Скажу сразу, что эдакая публицистика «попсе» надоела довольно быстро. Сегодня она может петь о Большой Истории разве что с горькой иронией: «Летят самолеты, плывут корабли. / Обломки Нью-Йорка в небесной пыли. <...> / А в чистом поле — система «ГРАД». / За нами Путин и Сталинград. / Soldaten, feuer! Spazieren «GRAD». / Wir lieben Putin und Stalingrad». («Белый Орел»). «Я не помню Ленина живьем, / Я его застал уже холодным. / Говорят, был дерзким пацаном, /Поимел державу принародно...» (Трофим).

Теперь «попса» скорее защищает человека от Большой Истории — иронией, снижением, неупоминанием ее вообще. Она — о вечном.


Мир маленького

Может показаться — и даже не без оснований, — будто «попса» — мир самых маленьких смыслов из всех возможных.

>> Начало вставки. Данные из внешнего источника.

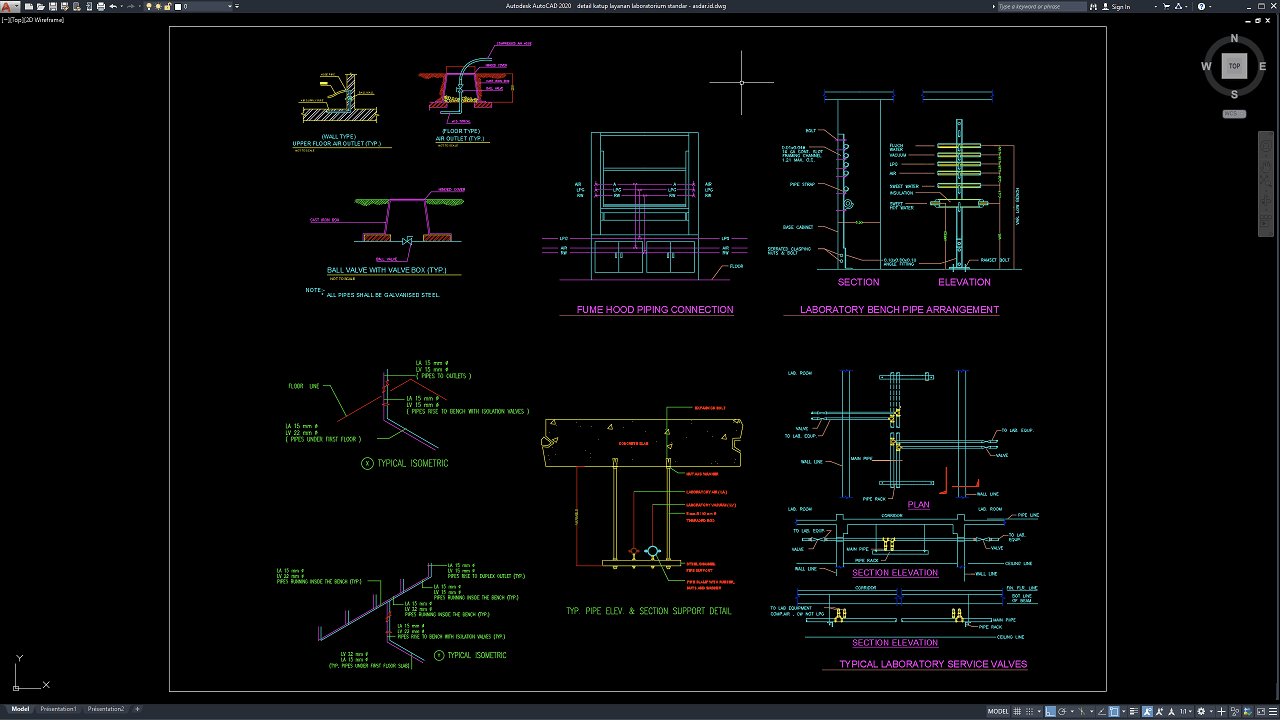Switch to the Presentation2 layout tab
This screenshot has height=720, width=1280.
106,709
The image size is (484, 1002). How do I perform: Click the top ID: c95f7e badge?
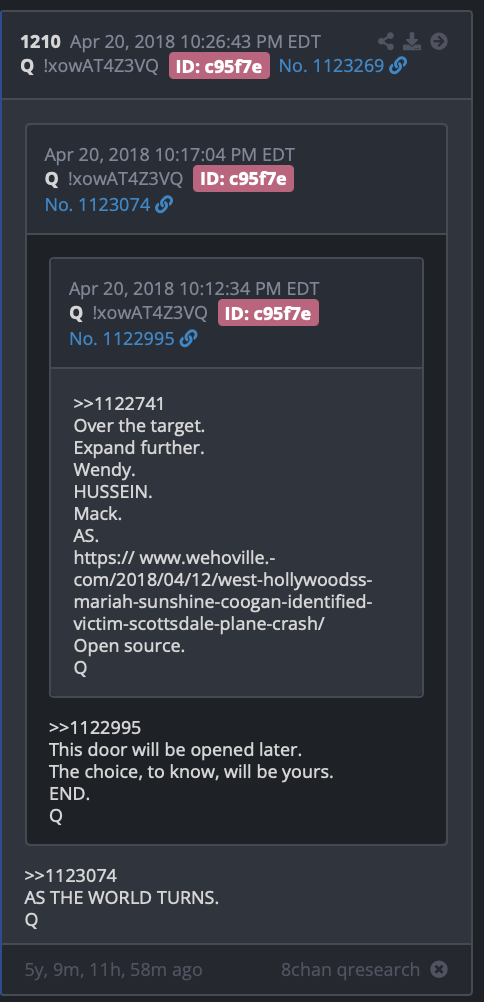coord(219,66)
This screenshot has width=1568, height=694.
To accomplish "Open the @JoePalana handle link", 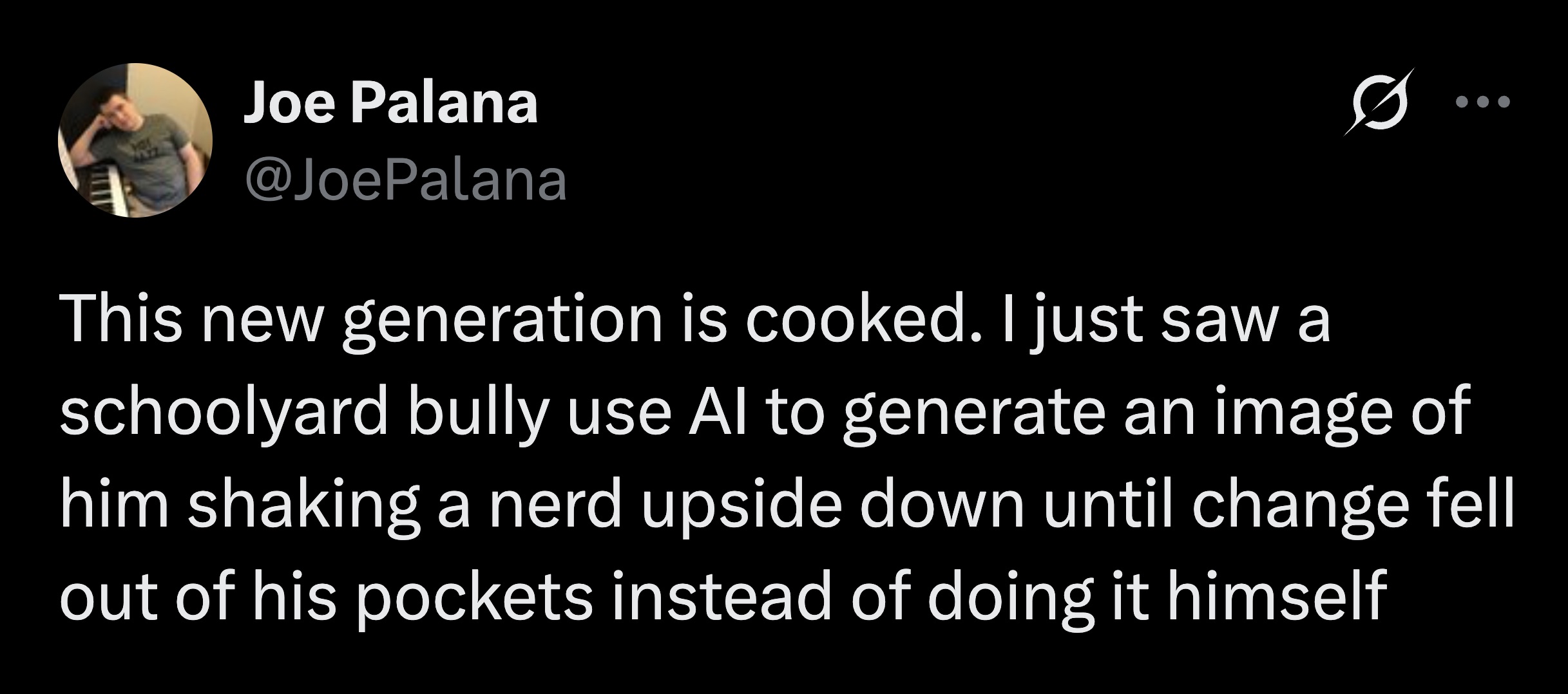I will click(x=405, y=182).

Она занята исключительно частной жизнью частного человека — в том его виде, какой может случиться внутри любой общности. Она их культивирует, воспевает, оберегает.

«И каждый вечер он без денег немного, / Он простой студент.» («Иванушки International»). «Создаю тебе уют и дарю любовь свою. /Кто бы мог подумать, как приятно быть женой! /Женское счастье — был бы милый рядом,/Ну, а больше ничего не надо». (Татьяна Овсиенко).

Законным предметом лирической нежности тут могут стать даже гастрономические радости:

«А впереди у нас три дня и три ночи, / И шашлычок под коньячок — вкусно очень.» (Трофим).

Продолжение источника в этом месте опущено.